Task goal -
Copy the records below line for line, without changing anything.

Dataset rows -
+-------+

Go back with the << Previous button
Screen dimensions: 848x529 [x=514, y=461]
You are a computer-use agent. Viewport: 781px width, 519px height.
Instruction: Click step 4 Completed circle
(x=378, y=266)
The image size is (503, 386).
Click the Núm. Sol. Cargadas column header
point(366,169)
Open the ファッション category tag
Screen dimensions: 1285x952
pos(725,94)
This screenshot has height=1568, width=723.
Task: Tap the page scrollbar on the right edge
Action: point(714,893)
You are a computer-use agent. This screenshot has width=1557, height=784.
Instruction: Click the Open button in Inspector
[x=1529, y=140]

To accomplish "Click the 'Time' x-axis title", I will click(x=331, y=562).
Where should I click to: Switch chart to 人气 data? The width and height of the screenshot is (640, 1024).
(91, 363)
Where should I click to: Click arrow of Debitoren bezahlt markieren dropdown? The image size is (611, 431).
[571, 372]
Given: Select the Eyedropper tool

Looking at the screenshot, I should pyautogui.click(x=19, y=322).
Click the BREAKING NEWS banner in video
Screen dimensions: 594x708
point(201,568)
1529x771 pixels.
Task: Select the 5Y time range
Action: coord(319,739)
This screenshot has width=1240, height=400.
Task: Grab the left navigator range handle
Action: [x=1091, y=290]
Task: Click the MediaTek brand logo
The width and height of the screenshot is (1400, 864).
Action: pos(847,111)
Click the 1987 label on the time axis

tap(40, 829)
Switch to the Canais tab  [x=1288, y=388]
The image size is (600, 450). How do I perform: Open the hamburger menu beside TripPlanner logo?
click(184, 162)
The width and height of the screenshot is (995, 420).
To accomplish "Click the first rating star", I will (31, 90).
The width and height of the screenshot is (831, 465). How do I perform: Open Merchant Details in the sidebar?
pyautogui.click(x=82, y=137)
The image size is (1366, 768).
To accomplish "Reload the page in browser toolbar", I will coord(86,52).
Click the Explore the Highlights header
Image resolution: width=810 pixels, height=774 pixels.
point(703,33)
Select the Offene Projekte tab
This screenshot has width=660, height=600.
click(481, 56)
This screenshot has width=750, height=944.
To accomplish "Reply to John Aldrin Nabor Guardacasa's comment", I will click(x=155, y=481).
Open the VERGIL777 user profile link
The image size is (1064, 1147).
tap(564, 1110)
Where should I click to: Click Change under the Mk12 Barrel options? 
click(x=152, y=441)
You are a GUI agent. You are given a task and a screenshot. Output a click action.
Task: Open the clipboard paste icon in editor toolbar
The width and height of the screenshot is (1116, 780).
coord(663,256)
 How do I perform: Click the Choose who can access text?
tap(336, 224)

+-------+

Response to the exercise -
Go back with the << Previous button
Screen dimensions: 848x529 [x=514, y=461]
You are a computer-use agent. Viewport: 781px width, 519px height.
Instruction: Click step 4 Completed circle
(x=378, y=266)
The image size is (503, 386).
Click the Núm. Sol. Cargadas column header
point(366,169)
Open the ファッション category tag
Screen dimensions: 1285x952
pos(725,94)
This screenshot has height=1568, width=723.
Task: Tap the page scrollbar on the right edge
Action: point(714,893)
You are a computer-use agent. This screenshot has width=1557, height=784.
Instruction: Click the Open button in Inspector
[x=1529, y=140]

To accomplish "Click the 'Time' x-axis title", I will click(x=331, y=562).
Where should I click to: Switch chart to 人气 data? The width and height of the screenshot is (640, 1024).
(91, 363)
Where should I click to: Click arrow of Debitoren bezahlt markieren dropdown? The image size is (611, 431).
[571, 372]
Given: Select the Eyedropper tool

Looking at the screenshot, I should pyautogui.click(x=19, y=322).
Click the BREAKING NEWS banner in video
Screen dimensions: 594x708
point(201,568)
1529x771 pixels.
Task: Select the 5Y time range
Action: coord(319,739)
This screenshot has width=1240, height=400.
Task: Grab the left navigator range handle
Action: [x=1091, y=290]
Task: Click the MediaTek brand logo
The width and height of the screenshot is (1400, 864).
Action: pos(847,111)
Click the 1987 label on the time axis

tap(40, 829)
Switch to the Canais tab  [x=1288, y=388]
The image size is (600, 450). How do I perform: Open the hamburger menu beside TripPlanner logo?
click(184, 162)
The width and height of the screenshot is (995, 420).
To accomplish "Click the first rating star", I will (31, 90).
The width and height of the screenshot is (831, 465). How do I perform: Open Merchant Details in the sidebar?
pyautogui.click(x=82, y=137)
The image size is (1366, 768).
To accomplish "Reload the page in browser toolbar", I will coord(86,52).
Click the Explore the Highlights header
Image resolution: width=810 pixels, height=774 pixels.
point(703,33)
Select the Offene Projekte tab
This screenshot has width=660, height=600.
click(481, 56)
This screenshot has width=750, height=944.
To accomplish "Reply to John Aldrin Nabor Guardacasa's comment", I will click(x=155, y=481).
Open the VERGIL777 user profile link
The image size is (1064, 1147).
tap(564, 1110)
Where should I click to: Click Change under the Mk12 Barrel options? 
click(x=152, y=441)
You are a GUI agent. You are given a task and a screenshot. Output a click action.
Task: Open the clipboard paste icon in editor toolbar
The width and height of the screenshot is (1116, 780).
coord(663,256)
 How do I perform: Click the Choose who can access text?
tap(336, 224)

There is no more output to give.